【主張】露の戦勝式典 首相欠席の判断は妥当だ:イザ!

2015.3.31 05:04

【主張】露の戦勝式典 首相欠席の判断は妥当だ

 妥当な判断である。安倍晋三首相が5月9日にモスクワで開かれる対独戦勝70周年記念式典を欠席する。

 ロシアは昨年来、首相の出席を呼びかけてきた。政府は4月中に欠席を正式決定し、ロシア側に伝えるという。

 ロシアのプーチン政権は1年余り前、ウクライナ南部クリミア半島を武力併合し、現在も実効支配している。

 力による現状変更は絶対に認められない。式典を欠席することで、この問題に対する日本の強い意思表示とし、対露圧力の一環と位置づけるべきだ。

 10年前の60周年式典には、日本のほか、戦争当事国のドイツを含む欧米の首脳が参集した。

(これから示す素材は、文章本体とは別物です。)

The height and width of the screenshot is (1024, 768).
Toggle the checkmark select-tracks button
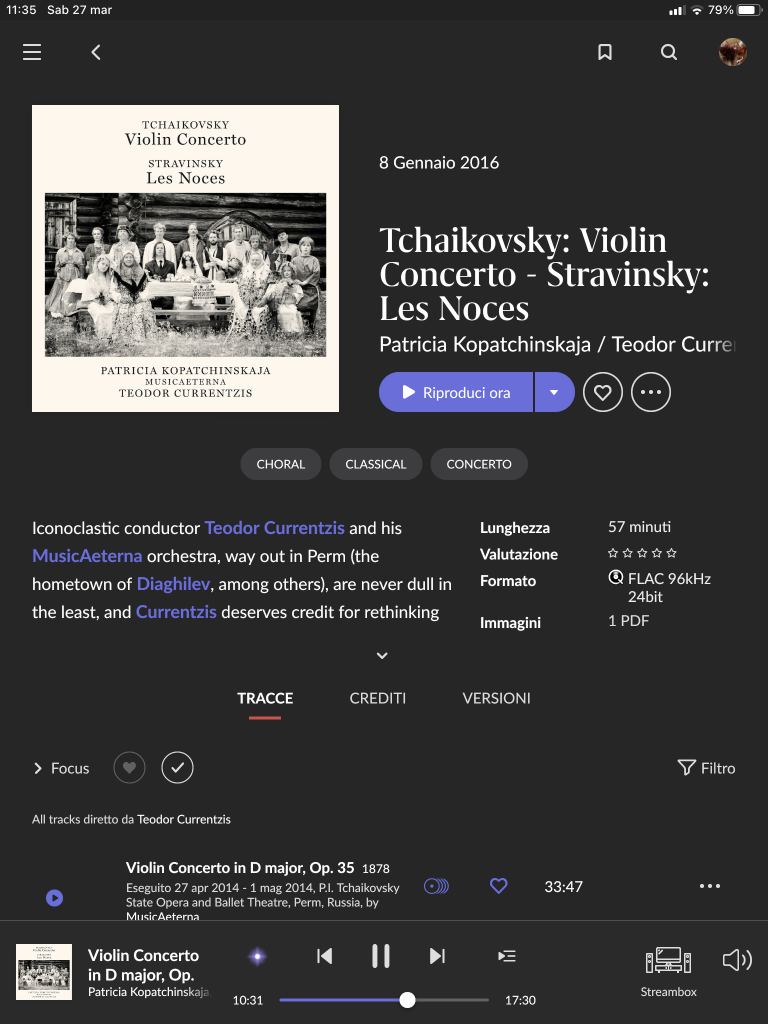(178, 767)
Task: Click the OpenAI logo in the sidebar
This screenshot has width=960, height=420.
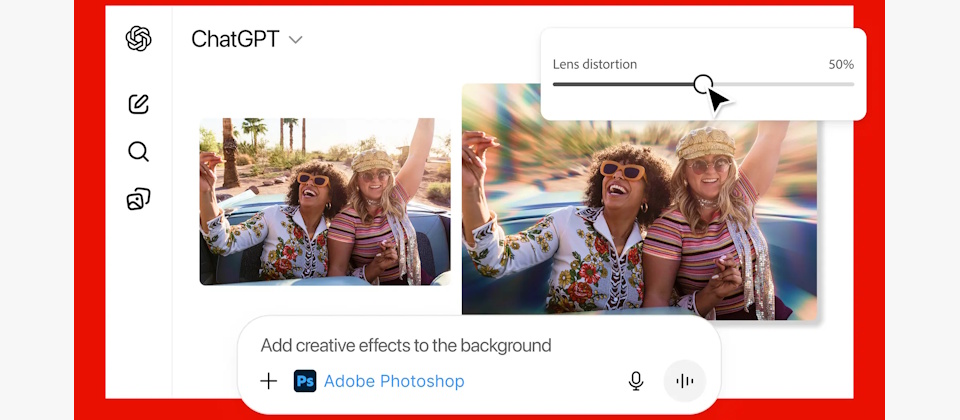Action: [x=138, y=39]
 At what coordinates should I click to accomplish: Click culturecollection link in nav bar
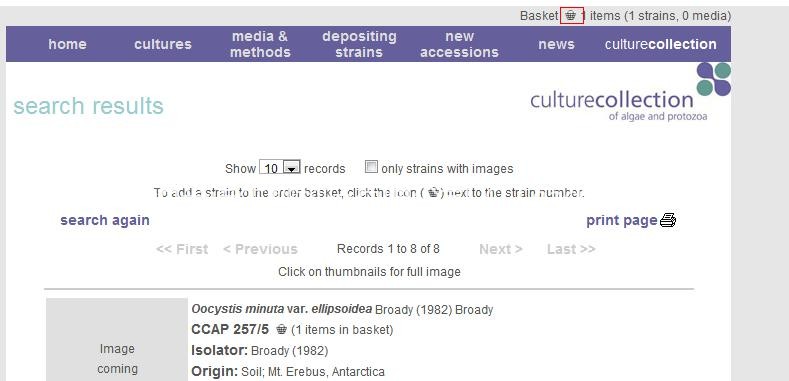[x=661, y=44]
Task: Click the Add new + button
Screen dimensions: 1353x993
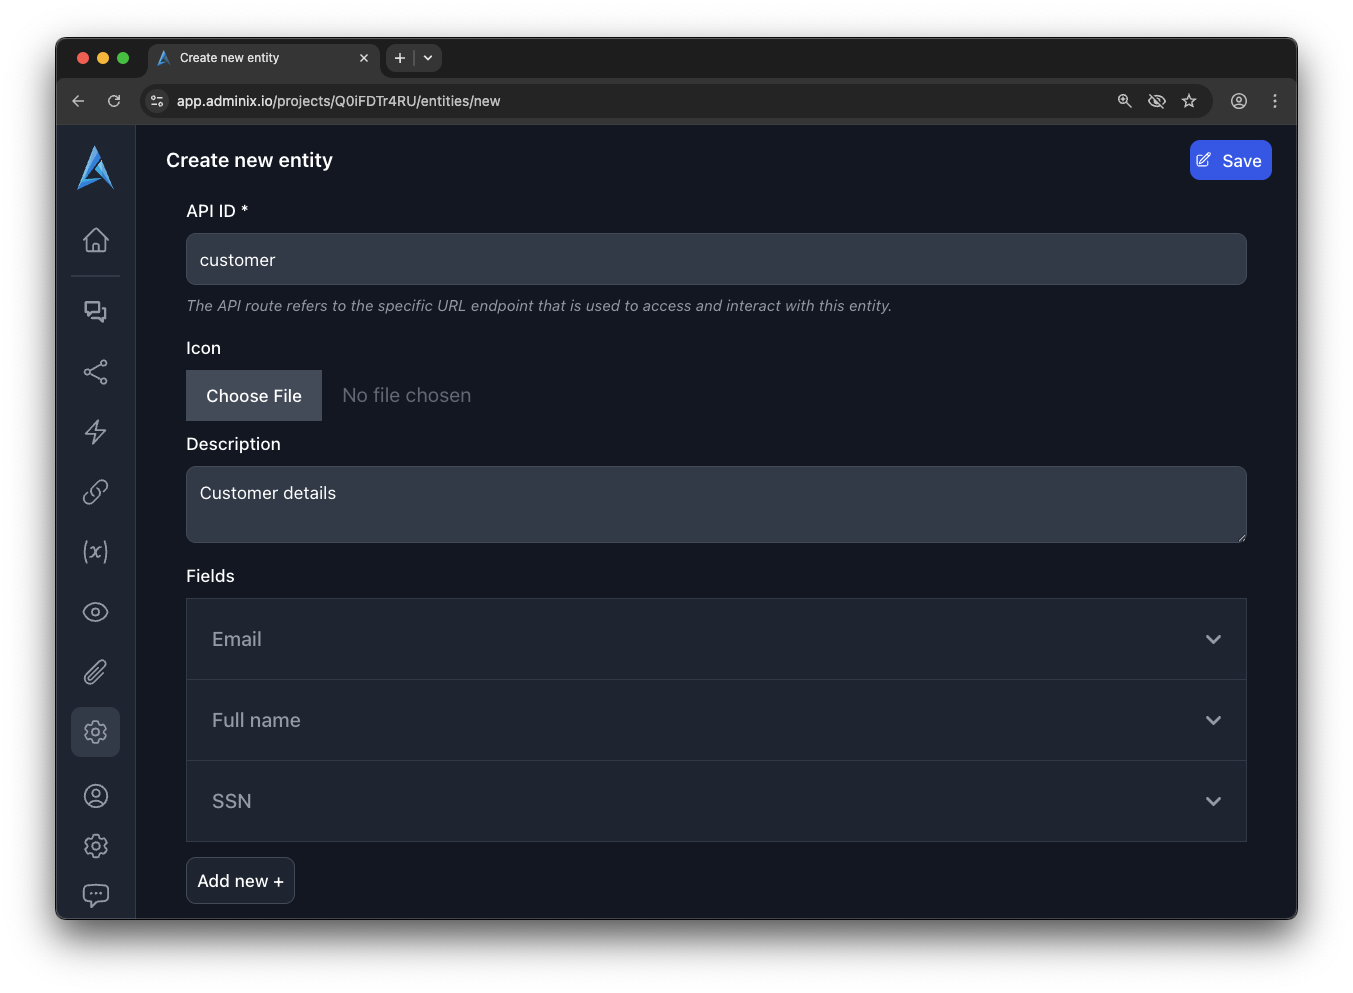Action: click(x=240, y=881)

 だが、今回はドイツのメルケル首相が欠席を表明したほか、オバマ米大統領らも出席を見送る見通しである。首相の欠席によって先進7カ国(G7)の対露結束に足並みをそろえる効果もあろう。

 日本の北方四島は70年間、ソ連と継承国家のロシアが不法占拠している状態にある。セレモニーよりロシアが返還に応じるのが先決だろう。

 プーチン大統領は先ごろ、クリミア併合の際、核兵器を臨戦態勢に置く用意があったと明かした。国際社会への脅しであり大国の指導者と思えぬ無責任な発言だ。

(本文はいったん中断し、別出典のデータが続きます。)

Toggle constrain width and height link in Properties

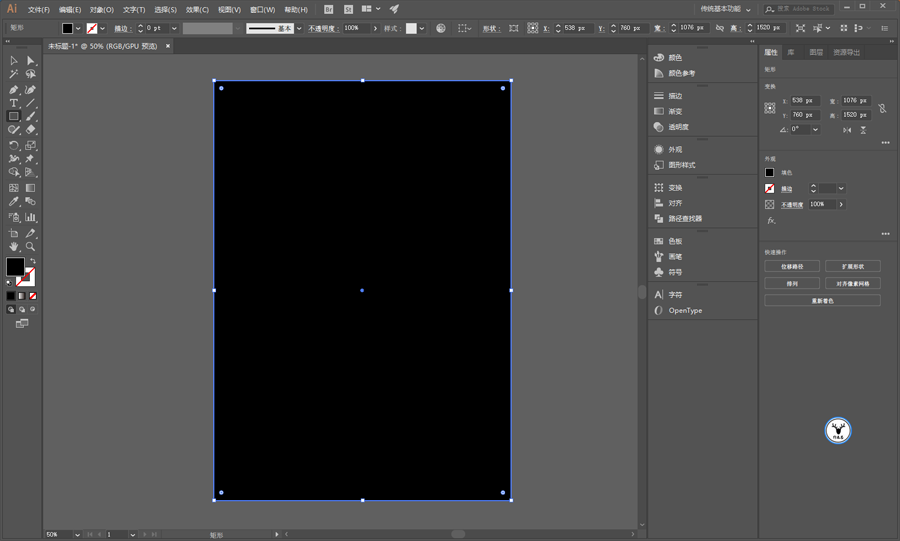point(882,108)
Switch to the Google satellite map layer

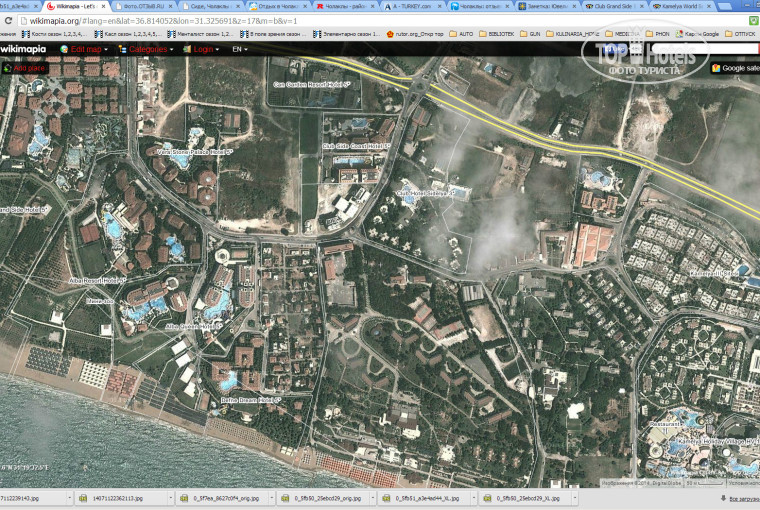point(735,68)
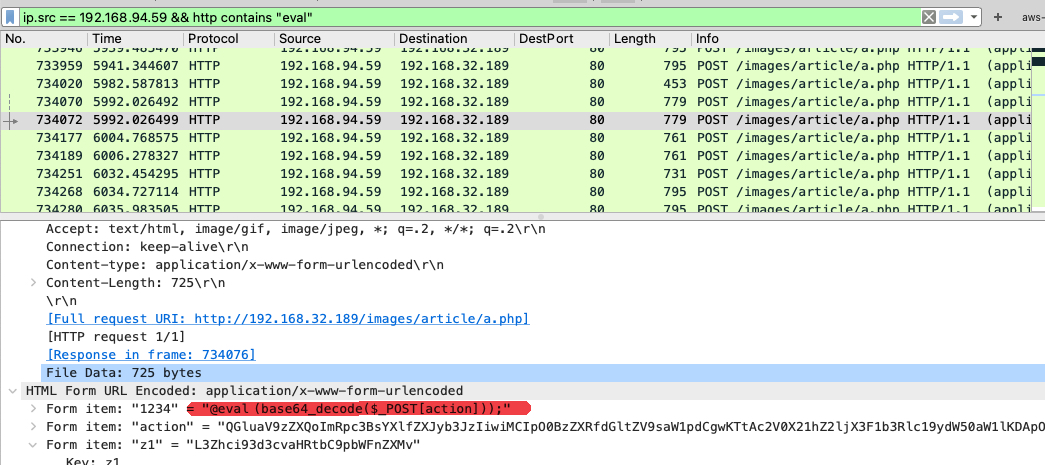This screenshot has width=1045, height=465.
Task: Select packet 734020 with length 453
Action: tap(58, 83)
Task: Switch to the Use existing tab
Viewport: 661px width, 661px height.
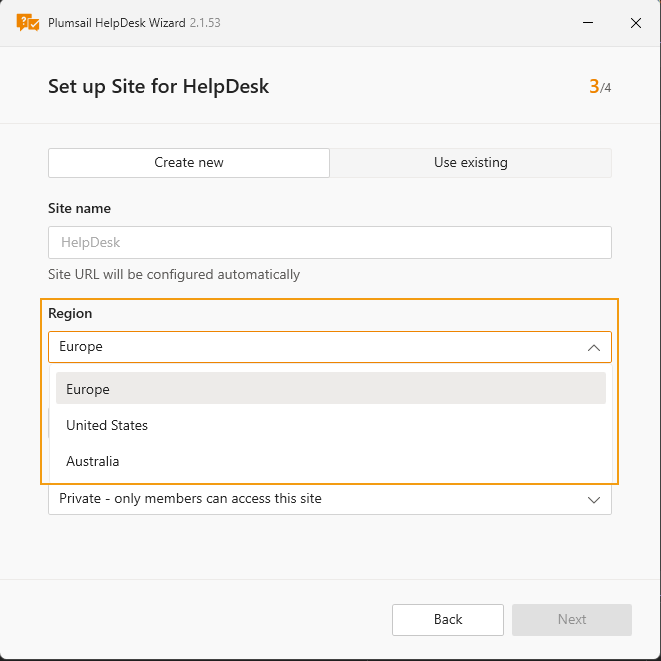Action: pyautogui.click(x=470, y=163)

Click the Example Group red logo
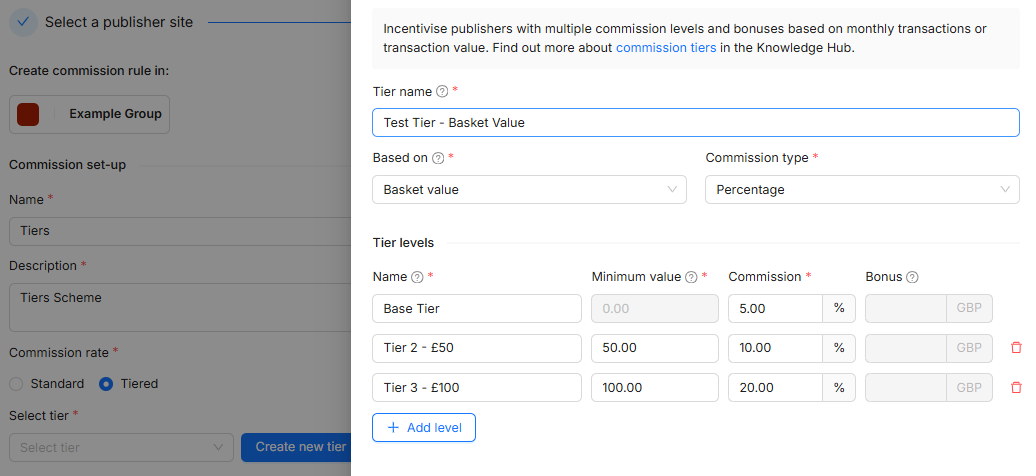(28, 114)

 日露は年内のプーチン氏来日で合意している。領土問題解決のため、首脳同士のパイプが重要なのは当然だ。だが、国際秩序への挑戦ともいうべきプーチン氏の言動を考えれば、同氏来日や首相訪露を模索する状況ではあるまい。

 中国も戦後70年の記念式典に、安倍首相の出席を打診している。9月3日に北京で「反ファシズム戦争と抗日戦争勝利から70年」をテーマに開催するというが、式典にあわせて軍事パレードも行われる。国際ルールを無視した中国の海洋進出は、力による現状変更の試みだ。日本としてこれに反対する姿勢を示さなければならない。首相の出席はやはり見送るべきだろう。

 中国はしかも、王毅外相が「(日本は)70年後に良識を失うべきではない」と発言するなど、歴史問題をめぐる対日圧力や批判をやめようとしない。

 中露が、現在の両国のルール無視の行為から国際社会の目をそらすため、戦後70年の式典を利用することを許してはならない。